Scott Libby Robert, Kramer Jordan J, Tue Nguyen Hoang Minh, Feibus Allison, Thomas Raju, Silberstein Jonathan L
Department of Urology, Tulane University School of Medicine, New Orleans, LA; Southeast Louisiana Veterans Health Care Services, New Orleans, LA.
Department of Urology, Tulane University School of Medicine, New Orleans, LA.
Clin Genitourin Cancer. 2017 Dec;15(6):e995-e999. doi: 10.1016/j.clgc.2017.04.018. Epub 2017 Apr 26.
African American (AA) men are known to have more aggressive prostate cancer (PCa) compared with Caucasian American men. We sought to determine predictors of subsequent detection and risk stratification of PCa in a racially diverse group of men with atypical small acinar proliferation (ASAP) on initial prostate biopsy.
A retrospective analysis was conducted on data from men with ASAP on initial prostate biopsy who subsequently received confirmatory biopsies between September 2000 and July 2015. Biopsies with more than 3 years between initial and confirmatory biopsies were excluded. Race, age, body mass index, transrectal ultrasound volume, serum prostate-specific antigen (PSA), PSA velocity, PSA density, and elapsed time between biopsies were assessed for predictive value in subsequent PCa diagnosis after an initial finding of ASAP.
Of 106 men analyzed, 75 (71%) were AA and 31 (29%) were non-AA. Baseline variables revealed AA men had higher PSA levels, PSA velocity, and PSA density (all P < .05). PCa was diagnosed in subsequent biopsy in 42 (40%) patients without significant racial variation; 30 (40%) AA versus 12 (39%) non-AA. Of the 42 PCa patients, 25 (24%) met Epstein criteria for significant disease without racial variation; 18 (24%) AA versus 7 (23%) non-AA. Only 10 (9%) patients had any component of Gleason 4; 7 (9%) AA versus 3 (10%) non-AA. In multivariate analysis, increasing age, PSA level, and PSA density were significant predictors of PCa.
AA men diagnosed with ASAP on initial prostate biopsy do not have increased risk of PCa on confirmatory biopsy compared with non-AA men.
众所周知,与美国白人男性相比,非裔美国(AA)男性患前列腺癌(PCa)的侵袭性更强。我们试图确定在初次前列腺活检时存在非典型小腺泡增生(ASAP)的不同种族男性群体中,后续PCa检测的预测因素和风险分层。

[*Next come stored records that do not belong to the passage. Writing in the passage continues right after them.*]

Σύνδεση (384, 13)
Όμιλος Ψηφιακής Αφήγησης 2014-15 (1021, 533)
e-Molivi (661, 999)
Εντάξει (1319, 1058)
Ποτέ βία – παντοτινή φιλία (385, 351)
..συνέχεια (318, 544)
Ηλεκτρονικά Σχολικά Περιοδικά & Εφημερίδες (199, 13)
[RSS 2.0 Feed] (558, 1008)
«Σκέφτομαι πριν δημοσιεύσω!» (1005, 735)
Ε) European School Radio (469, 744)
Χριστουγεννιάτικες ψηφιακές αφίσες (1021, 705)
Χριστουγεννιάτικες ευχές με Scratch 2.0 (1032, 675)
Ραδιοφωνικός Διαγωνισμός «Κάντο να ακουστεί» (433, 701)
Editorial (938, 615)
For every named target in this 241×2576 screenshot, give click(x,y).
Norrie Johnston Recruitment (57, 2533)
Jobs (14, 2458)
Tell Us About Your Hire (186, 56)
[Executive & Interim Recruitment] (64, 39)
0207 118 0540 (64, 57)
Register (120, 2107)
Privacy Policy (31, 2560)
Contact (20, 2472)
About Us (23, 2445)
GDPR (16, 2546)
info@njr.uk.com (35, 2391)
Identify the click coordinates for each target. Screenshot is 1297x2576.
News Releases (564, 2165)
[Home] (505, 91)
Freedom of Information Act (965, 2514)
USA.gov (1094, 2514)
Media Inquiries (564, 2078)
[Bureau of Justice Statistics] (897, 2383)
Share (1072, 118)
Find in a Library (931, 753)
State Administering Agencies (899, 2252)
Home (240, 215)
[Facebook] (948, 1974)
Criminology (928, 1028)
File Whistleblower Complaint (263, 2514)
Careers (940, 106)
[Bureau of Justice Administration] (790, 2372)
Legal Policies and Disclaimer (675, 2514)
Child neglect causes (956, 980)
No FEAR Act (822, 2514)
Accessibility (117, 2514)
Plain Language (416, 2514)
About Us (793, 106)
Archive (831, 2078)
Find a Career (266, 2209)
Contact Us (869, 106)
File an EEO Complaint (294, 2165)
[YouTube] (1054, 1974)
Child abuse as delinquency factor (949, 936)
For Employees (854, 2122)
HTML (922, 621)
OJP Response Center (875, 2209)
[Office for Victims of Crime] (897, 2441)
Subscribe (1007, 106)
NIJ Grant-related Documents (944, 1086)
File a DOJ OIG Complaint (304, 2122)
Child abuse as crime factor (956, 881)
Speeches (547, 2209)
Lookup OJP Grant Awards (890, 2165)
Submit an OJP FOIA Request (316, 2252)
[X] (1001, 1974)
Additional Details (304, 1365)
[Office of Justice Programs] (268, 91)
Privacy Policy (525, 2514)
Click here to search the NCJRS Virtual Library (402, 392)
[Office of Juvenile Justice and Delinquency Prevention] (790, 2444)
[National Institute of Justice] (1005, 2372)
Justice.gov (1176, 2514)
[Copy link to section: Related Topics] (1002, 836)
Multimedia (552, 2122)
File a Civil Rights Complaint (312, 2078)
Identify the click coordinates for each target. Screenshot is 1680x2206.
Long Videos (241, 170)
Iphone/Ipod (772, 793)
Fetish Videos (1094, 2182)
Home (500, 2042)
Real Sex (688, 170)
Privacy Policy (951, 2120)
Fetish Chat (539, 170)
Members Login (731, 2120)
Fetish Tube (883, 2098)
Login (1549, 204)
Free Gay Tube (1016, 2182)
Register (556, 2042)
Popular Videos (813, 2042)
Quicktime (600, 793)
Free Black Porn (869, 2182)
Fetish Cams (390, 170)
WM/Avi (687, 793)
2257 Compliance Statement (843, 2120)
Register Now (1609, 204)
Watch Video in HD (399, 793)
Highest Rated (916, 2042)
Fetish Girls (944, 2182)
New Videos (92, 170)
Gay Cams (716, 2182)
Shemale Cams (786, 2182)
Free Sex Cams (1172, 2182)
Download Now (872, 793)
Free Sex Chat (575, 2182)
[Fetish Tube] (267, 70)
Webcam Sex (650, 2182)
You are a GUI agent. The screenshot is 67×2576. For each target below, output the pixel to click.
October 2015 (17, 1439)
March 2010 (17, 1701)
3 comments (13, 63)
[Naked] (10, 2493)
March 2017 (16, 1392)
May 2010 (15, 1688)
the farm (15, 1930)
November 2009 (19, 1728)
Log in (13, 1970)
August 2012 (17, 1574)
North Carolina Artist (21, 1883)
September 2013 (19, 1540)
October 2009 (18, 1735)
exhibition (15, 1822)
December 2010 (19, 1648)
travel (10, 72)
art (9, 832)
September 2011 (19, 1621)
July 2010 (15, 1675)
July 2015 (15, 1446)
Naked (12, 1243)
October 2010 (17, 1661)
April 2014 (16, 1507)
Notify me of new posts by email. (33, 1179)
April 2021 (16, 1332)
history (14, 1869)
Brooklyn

对2000年9月至2015年7月期间初次前列腺活检发现ASAP且随后接受确诊活检的男性数据进行回顾性分析。排除初次活检与确诊活检间隔超过3年的病例。评估种族、年龄、体重指数、经直肠超声测量体积、血清前列腺特异性抗原(PSA)、PSA速率、PSA密度以及活检间隔时间对初次发现ASAP后后续PCa诊断的预测价值。
在分析的106名男性中,75名(71%)为AA男性,31名(29%)为非AA男性。基线变量显示,AA男性的PSA水平、PSA速率和PSA密度更高(均P <.05)。42名(40%)患者在后续活检中被诊断为PCa,无明显种族差异;30名(40%)AA男性和12名(39%)非AA男性。在42名PCa患者中,25名(24%)符合Epstein重大疾病标准,无种族差异;18名(24%)AA男性和7名(23%)非AA男性。只有10名(9%)患者有任何Gleason 4成分;7名(9%)AA男性和3名(10%)非AA男性。多因素分析显示,年龄增加、PSA水平和PSA密度是PCa的显著预测因素。
与非AA男性相比,初次前列腺活检诊断为ASAP的AA男性在确诊活检时PCa风险并未增加。